Dia lalu menuturkan aksi massa lainnya di awal September semakin
memperlihatkan krisis legitimasi Polri, sehingga muncul desakan reformasi.
Krisis legitimasi terjadi karena sejumlah faktor.

“Deretan peristiwa unjuk rasa besar di berbagai wilayah pada
Agustus–September memperlihatkan puncak krisis legitimasi Polri yang menegaskan
kebutuhan mendesak akan reformasi struktural dan kultural. Permasalahan
internal yang diidentifikasi meliputi lemahnya pengawasan, rendahnya
akuntabilitas penegakan hukum, maraknya penyalahgunaan wewenang, serta budaya
impunitas yang menggerus kepercayaan publik,” jelas Komjen Dedi.

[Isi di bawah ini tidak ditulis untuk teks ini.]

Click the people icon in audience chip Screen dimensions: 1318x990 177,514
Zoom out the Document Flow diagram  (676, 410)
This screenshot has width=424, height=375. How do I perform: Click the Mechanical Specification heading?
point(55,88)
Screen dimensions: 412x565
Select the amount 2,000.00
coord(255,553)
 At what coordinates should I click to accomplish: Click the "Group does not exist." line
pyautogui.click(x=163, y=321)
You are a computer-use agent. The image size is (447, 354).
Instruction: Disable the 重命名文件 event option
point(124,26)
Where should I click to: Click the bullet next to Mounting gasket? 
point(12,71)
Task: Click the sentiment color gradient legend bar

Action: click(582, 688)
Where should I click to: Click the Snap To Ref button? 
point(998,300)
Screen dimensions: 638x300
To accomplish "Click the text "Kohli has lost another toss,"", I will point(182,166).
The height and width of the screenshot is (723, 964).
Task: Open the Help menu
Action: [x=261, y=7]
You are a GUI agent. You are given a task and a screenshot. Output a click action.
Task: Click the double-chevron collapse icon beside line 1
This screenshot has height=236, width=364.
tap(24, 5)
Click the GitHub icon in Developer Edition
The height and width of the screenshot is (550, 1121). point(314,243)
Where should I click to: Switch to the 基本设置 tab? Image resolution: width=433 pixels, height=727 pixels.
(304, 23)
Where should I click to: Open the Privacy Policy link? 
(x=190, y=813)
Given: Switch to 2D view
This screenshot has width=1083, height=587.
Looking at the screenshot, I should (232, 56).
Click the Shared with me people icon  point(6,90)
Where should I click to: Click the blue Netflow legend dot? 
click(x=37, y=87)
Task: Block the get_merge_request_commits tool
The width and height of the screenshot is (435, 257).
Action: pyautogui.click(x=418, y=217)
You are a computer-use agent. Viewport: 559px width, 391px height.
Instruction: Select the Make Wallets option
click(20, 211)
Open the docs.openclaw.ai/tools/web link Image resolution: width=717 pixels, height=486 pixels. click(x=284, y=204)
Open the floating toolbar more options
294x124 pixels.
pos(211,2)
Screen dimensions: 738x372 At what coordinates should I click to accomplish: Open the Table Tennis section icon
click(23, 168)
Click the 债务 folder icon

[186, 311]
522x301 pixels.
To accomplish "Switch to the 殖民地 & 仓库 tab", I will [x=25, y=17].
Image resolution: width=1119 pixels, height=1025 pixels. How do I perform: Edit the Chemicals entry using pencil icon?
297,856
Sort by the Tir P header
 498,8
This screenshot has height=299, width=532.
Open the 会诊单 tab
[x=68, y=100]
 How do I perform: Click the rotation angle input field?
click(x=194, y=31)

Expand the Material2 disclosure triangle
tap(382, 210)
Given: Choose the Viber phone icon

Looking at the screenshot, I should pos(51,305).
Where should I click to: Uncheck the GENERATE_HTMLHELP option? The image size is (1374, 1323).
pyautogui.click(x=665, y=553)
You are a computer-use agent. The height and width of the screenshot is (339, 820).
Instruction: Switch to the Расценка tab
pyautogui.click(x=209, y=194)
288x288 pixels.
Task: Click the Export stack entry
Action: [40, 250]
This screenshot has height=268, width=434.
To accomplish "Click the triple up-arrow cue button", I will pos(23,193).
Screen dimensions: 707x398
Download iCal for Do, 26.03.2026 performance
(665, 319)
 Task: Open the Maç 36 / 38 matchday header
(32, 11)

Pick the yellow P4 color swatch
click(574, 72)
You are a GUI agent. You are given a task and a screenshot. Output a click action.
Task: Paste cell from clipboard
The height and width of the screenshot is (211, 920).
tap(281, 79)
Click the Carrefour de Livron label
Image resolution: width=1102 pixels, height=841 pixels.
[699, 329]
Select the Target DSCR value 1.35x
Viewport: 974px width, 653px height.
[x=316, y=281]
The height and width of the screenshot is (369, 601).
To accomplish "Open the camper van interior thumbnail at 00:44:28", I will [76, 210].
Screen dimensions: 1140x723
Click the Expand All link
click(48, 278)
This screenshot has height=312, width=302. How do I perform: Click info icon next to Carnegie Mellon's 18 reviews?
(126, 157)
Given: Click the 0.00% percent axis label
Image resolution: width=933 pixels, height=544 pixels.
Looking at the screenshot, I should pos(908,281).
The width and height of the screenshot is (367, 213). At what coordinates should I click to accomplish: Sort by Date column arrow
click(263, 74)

Komjen Dedi menuturkan Polri telah mengundang diskusi para tokoh
perwakilan masyarakat sipil dan pakar. “Kajian dari koalisi masyarakat sipil
menemukan 130 persoalan yang terhimpun dalam 12 isu utama, mulai dari
pengawasan hukum, tata kelola SDM, hingga orientasi pelayanan publik yang masih
bersifat administratif,” sambung dia.

Oleh sebab itu dia menekankan kebutuhan Polri saat ini adalah perbaikan
profesionalisme dan akuntabilitas. Juga penguatan pengawasan eksternal serta
menekan perilaku represif.

“Evaluasi nasional menempatkan Polri di posisi yang membutuhkan
perbaikan signifikan dalam hal profesionalisme dan akuntabilitas, dengan
rekomendasi utama memperkuat pengawasan eksternal dan menurunkan pendekatan
represif. Pembelajaran dari praktik kepolisian global menunjukkan pentingnya
pemanfaatan teknologi seperti body-worn camera, CCTV, dan integrasi sistem
digital untuk memastikan transparansi serta perlindungan terhadap hak asasi
manusia,” ungkap dia.

Sebagai penutup, Wakapolri mengutip ucapan tokoh kepolisian Inggris, Sir
Robert Peel. “The police are the public, and the public are the police,
efektivitas kepolisian ditentukan oleh sedikitnya kejahatan dan besarnya
kepercayaan rakyat,” tutup dia.
 
Sementara tu Kalemdiklat Polri Komjen Chryshnanda Dwilaksana menegaskan
pentingnya peran polisi dan masyarakat dalam mencegah tindak kejahatan serta
menciptakan lingkungan yang aman dan produktif.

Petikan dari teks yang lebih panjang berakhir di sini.